*** Data for processing ***
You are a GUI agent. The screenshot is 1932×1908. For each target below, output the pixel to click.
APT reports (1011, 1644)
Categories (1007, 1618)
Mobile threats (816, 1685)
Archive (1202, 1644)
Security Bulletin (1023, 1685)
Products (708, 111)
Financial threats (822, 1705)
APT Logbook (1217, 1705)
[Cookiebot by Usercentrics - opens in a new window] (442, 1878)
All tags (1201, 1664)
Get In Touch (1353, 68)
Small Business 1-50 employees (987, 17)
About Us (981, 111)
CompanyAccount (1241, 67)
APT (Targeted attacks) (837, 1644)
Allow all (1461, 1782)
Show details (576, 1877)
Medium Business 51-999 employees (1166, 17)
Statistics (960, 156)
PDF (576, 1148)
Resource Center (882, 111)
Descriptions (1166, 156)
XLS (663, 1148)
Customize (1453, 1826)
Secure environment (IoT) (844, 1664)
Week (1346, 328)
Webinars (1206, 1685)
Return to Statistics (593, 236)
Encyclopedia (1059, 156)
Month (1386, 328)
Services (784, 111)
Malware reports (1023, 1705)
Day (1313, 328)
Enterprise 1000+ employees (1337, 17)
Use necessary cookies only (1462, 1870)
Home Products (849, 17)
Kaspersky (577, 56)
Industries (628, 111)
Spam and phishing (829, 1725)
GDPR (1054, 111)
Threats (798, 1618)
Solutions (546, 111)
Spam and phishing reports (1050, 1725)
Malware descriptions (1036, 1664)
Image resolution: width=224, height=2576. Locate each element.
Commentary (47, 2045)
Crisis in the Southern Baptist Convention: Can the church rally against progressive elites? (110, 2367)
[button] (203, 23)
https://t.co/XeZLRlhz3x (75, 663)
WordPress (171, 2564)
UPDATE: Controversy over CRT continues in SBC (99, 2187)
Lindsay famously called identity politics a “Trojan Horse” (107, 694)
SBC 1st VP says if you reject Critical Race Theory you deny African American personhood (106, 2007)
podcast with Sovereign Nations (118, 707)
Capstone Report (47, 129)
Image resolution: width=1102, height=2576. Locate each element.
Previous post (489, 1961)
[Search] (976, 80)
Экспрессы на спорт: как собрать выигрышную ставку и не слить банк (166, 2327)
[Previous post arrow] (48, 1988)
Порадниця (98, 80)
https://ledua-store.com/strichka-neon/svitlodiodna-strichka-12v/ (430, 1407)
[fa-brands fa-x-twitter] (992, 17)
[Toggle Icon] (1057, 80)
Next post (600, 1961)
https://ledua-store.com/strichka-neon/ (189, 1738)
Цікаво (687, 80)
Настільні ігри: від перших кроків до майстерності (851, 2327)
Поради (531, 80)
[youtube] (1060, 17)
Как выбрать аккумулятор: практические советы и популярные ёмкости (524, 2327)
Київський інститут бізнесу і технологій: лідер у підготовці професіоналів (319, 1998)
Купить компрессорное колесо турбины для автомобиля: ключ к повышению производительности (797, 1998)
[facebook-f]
***
Requirement — Where does the word "each" occur in the records? Return every line that holds it.

Task output —
You are a GUI agent. The screenshot is 1932×1908. For each target below, output the pixel to click.
Image resolution: width=224, height=2576. Locate each element.
Image resolution: width=1102, height=2576. Locate each element.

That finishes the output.